- Фрагмент текста -

Ленский в ушанке и Онегин с двустволкой
Во всём виноват Чайковский?
Поэт Борис Заходер как-то заметил:Всё то, что натворили дураки,
Поверьте мне, такие пустяки
В сравненье с тем,
Что может сделать гений.
Особенно – из лучших побуждений!
Вы вправе спросить: Чайковский-то при чём?! Чем он провинился перед русской культурой, чего такого натворил несуразного?
Ну что же, начнём издалека. Написать оперу на сюжет пушкинского романа предложила композитору певица Елизавета Лавровская в мае 1877 года – за утренним чаем. Чайковскому поначалу эта мысль показалась дикой, но в тот же день он увлёкся ею и ночью уже набросал сценарий.

- Извлечённые записи -
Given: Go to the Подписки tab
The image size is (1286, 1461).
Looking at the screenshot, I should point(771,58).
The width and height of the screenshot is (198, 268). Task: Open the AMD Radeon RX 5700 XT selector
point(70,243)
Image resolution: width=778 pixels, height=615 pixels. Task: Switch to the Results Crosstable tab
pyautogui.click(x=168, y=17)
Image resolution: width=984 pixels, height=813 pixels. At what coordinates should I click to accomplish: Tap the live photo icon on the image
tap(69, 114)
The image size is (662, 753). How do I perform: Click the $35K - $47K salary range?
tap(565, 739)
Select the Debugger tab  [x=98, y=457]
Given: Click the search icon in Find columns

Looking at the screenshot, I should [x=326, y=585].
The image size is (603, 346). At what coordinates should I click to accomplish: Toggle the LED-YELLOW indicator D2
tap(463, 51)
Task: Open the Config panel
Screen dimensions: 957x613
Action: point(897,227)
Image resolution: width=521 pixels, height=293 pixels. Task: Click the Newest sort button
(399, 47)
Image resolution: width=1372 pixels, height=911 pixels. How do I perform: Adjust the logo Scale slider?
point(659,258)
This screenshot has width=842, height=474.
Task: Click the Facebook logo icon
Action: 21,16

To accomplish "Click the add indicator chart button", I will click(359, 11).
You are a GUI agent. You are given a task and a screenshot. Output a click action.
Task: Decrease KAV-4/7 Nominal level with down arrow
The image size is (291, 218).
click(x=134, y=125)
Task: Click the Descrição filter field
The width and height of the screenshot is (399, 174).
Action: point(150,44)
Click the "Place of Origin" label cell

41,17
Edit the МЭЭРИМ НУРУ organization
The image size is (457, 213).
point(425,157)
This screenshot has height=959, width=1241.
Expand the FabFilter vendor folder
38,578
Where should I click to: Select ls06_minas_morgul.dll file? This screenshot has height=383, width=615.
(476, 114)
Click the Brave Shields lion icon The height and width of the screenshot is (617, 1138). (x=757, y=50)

- Что сделать -
1. Какие фамилии упоминаются в тексте о Чайковском? Прилагательные, образованные от фамилий, не учитывайте.
2. Процитируйте текст о Чайковском от «Поэт Борис Заходер» до «такого натворил несуразного?».
3. Продолжите текст о Чайковском, начав сразу после его последней фразы.

- Ответы на задания -
1. Ленский, Онегин, Чайковский, Заходер, Лавровская

2.
Поэт Борис Заходер как-то заметил:Всё то, что натворили дураки,
Поверьте мне, такие пустяки
В сравненье с тем,
Что может сделать гений.
Особенно – из лучших побуждений!
Вы вправе спросить: Чайковский-то при чём?! Чем он провинился перед русской культурой, чего такого натворил несуразного?

3.
К тому времени Пётр Ильич сам оказался в ситуации, напоминавшей онегинский сюжет. Во время работы над оперой он получил несколько любовных посланий от Антонины Милюковой, с которой мимолётно познакомился в 1872 году на светском приёме. Поначалу композитор, как и Онегин, ответил холодным отказом. Но, создавая оперу, так сопереживал Татьяне Лариной и был зол на Онегина, что решил: с влюблённой девушкой так поступать бессердечно. Получив очередное письмо с признаниями, он сделал Антонине предложение, хотя позже уточнял: «Я был как бы в бреду». Чайковский женился на Милюковой летом 1877 года, но честно предупредил, что не любит её. Многие отмечали, что девушка была неумна, не отличалась особыми достоинствами. Преподаватель консерватории Лернер на вопрос Петра Ильича, помнит ли он студентку Милюкову, коротко бросил: «Дура».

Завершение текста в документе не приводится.